With Bockrath and the coroner's office, Kemp's DNA was placed in the national database known as CODIS and on Jan. 9, a match showed Kemp was the suspect in the 1990 strangulation of 22-year-old Luis Herrera of Santa Monica, who was killed about three weeks before Kemp died.

Herrera's body was found in a trash bin in the 4500 block of Slauson Avenue in Del Rey, Watt said.

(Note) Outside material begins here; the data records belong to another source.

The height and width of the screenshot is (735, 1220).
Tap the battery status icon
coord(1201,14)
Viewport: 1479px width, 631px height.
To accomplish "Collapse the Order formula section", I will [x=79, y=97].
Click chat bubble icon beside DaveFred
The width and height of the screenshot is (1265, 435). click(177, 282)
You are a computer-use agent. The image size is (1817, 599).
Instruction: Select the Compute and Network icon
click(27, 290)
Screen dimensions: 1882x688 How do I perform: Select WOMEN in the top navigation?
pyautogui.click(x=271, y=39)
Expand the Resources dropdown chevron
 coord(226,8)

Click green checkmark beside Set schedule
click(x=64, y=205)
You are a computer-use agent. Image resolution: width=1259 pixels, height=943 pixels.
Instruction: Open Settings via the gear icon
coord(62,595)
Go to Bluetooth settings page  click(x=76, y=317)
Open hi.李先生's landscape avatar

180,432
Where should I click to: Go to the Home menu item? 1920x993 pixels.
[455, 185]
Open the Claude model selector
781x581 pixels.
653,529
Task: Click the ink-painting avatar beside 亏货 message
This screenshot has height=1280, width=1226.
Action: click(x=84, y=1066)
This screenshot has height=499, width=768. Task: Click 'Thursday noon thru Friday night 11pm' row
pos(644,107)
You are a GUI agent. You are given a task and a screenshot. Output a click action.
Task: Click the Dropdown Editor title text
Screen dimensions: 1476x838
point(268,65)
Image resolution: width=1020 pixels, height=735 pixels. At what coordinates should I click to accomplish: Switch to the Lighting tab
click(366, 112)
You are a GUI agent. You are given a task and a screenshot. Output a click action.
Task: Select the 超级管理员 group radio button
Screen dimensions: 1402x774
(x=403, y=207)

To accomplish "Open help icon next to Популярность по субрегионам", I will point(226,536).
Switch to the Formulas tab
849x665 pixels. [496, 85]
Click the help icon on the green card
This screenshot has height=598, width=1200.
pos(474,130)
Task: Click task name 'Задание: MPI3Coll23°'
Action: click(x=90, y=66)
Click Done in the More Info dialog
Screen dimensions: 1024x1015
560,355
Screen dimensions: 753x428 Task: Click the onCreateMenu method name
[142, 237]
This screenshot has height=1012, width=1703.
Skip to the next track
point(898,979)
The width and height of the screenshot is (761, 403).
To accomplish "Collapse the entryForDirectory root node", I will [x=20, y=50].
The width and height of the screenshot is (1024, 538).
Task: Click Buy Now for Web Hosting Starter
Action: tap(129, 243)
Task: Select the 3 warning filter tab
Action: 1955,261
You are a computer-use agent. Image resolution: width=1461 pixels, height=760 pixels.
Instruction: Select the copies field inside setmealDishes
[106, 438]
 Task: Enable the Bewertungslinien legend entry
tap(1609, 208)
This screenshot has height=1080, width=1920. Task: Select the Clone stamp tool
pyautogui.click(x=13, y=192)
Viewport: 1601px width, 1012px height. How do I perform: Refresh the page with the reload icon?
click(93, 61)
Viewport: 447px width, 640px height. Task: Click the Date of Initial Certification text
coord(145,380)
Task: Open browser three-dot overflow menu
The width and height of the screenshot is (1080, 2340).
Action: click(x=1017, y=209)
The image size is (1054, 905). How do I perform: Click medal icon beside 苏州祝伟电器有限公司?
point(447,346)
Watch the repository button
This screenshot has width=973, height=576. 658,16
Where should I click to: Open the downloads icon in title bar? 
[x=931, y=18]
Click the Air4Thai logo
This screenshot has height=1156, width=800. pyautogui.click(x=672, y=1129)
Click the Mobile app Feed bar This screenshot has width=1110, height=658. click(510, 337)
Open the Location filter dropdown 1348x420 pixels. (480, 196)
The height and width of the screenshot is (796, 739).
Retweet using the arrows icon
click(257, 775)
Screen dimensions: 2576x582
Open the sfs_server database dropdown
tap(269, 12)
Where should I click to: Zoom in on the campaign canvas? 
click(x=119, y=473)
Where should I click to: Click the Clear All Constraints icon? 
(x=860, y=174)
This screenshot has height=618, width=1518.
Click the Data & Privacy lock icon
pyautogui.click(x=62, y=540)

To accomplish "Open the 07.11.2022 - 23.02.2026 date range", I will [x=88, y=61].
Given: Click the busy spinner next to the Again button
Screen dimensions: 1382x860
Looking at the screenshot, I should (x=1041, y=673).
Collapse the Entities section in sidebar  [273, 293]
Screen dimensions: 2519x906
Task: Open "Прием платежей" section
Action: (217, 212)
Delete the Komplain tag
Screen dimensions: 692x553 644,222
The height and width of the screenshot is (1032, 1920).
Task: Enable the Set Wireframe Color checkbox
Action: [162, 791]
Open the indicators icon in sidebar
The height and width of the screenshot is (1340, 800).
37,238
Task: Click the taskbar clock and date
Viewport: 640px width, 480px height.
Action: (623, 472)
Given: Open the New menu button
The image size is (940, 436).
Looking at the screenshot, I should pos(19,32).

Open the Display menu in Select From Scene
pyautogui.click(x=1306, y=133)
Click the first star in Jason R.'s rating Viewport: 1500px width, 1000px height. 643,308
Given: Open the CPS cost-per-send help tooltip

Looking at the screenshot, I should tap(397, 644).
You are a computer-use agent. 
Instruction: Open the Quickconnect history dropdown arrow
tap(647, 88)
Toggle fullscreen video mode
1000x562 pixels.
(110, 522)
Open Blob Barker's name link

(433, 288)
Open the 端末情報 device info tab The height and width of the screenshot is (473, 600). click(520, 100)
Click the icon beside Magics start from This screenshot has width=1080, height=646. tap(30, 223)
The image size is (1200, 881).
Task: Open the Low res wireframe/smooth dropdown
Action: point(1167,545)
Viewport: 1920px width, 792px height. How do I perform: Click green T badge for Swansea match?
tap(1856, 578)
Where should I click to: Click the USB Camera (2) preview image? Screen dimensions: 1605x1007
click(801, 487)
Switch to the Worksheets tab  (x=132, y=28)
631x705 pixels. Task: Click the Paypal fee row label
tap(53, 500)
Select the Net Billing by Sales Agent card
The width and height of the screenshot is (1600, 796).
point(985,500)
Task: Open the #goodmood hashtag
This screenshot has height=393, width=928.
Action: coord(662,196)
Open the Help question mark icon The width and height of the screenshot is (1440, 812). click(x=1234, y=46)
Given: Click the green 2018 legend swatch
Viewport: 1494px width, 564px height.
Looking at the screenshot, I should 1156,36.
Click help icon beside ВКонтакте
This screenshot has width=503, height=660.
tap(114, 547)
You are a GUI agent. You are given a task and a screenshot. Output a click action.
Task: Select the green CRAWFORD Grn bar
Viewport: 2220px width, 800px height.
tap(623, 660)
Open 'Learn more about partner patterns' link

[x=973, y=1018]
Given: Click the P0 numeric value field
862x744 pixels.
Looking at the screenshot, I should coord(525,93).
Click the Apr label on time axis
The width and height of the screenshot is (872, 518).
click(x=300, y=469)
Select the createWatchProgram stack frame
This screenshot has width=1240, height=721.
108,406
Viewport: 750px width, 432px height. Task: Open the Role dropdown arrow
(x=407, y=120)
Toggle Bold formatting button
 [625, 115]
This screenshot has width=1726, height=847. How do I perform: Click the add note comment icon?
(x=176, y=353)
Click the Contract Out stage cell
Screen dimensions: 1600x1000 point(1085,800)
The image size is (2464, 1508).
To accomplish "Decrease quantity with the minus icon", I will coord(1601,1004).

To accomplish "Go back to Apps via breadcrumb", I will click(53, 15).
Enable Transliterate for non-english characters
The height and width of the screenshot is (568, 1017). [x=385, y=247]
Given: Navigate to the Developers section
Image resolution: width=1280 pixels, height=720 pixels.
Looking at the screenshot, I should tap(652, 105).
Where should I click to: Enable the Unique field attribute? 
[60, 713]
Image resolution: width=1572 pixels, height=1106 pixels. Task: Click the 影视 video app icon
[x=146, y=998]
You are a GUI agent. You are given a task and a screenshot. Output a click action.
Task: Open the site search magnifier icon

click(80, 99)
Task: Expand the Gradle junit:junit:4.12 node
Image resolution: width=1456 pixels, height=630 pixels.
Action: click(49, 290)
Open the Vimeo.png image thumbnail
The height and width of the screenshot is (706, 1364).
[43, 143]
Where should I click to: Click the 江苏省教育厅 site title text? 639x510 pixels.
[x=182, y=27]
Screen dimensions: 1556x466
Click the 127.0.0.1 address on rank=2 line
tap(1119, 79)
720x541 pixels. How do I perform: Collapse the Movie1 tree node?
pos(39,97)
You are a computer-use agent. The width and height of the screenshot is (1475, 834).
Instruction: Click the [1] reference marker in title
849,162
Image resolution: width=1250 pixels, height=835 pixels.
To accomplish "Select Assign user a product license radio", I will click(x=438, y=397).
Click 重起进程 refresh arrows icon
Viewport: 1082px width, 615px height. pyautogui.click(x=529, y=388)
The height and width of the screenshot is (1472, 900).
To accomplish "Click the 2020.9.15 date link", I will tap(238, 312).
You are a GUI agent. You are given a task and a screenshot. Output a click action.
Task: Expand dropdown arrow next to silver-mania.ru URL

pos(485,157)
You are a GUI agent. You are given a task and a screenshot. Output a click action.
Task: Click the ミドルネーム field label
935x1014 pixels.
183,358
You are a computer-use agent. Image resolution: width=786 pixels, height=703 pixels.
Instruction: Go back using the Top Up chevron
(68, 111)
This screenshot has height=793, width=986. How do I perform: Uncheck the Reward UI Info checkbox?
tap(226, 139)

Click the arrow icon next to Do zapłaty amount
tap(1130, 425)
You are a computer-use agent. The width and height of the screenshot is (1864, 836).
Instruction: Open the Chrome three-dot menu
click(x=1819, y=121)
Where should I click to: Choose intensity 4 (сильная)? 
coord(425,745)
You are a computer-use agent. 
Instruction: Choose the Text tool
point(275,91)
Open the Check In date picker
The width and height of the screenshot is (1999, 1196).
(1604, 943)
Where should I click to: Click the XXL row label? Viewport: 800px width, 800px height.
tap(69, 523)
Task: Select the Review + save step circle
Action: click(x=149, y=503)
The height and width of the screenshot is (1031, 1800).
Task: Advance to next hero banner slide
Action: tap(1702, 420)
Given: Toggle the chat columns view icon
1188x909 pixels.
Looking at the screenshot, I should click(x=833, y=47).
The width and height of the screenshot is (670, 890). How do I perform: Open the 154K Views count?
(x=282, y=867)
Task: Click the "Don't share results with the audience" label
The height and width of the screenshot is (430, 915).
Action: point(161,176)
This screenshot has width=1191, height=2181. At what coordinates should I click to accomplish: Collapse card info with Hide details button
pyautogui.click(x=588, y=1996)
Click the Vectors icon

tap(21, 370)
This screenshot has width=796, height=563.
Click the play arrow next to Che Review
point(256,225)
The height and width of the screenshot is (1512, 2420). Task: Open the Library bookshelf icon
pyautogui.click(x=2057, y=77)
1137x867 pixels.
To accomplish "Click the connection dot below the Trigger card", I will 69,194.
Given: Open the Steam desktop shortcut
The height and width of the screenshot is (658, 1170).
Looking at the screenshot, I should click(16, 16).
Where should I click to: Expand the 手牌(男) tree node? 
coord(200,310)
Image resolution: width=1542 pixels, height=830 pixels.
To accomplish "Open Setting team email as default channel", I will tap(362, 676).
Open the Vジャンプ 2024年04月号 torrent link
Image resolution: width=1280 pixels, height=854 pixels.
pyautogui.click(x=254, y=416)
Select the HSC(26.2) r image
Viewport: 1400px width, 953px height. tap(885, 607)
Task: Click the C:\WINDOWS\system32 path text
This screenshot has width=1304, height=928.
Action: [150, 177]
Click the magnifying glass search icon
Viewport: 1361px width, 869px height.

Los Angeles police detectives worked the case for about a year, but the leads ran dry, and the case was classified as a cold case.

Herrera was a transvestite prostitute who dressed as a woman, the Daily Breeze reported.

"We believe [Kemp] thought he was with a female prostitute and, in the middle of a sex act, he strangles him," Los Angeles police Detective Brian McCartin told the Daily Breeze.

Kemp might have sexually assaulted other women and his DNA may eventually link him to additional crimes, McCartin said.

Torrance detectives are investigating other older rape and assault or murder cases that Kemp might have been involved in.

"Submitting DNA samples from known suspects into the Known Suspect Index is a great tool and we wish more investigators would use this resource," said Steve Renteria, CODIS administrator for the Los Angeles Sheriff's Department.

There are more than 1,000 known suspects in the California Known Suspect Index.

Correction: Due to a reporting error by CNS, an earlier version of this story incorrectly identified the location where Luis Herrera's body was found as Venice, not Del Rey.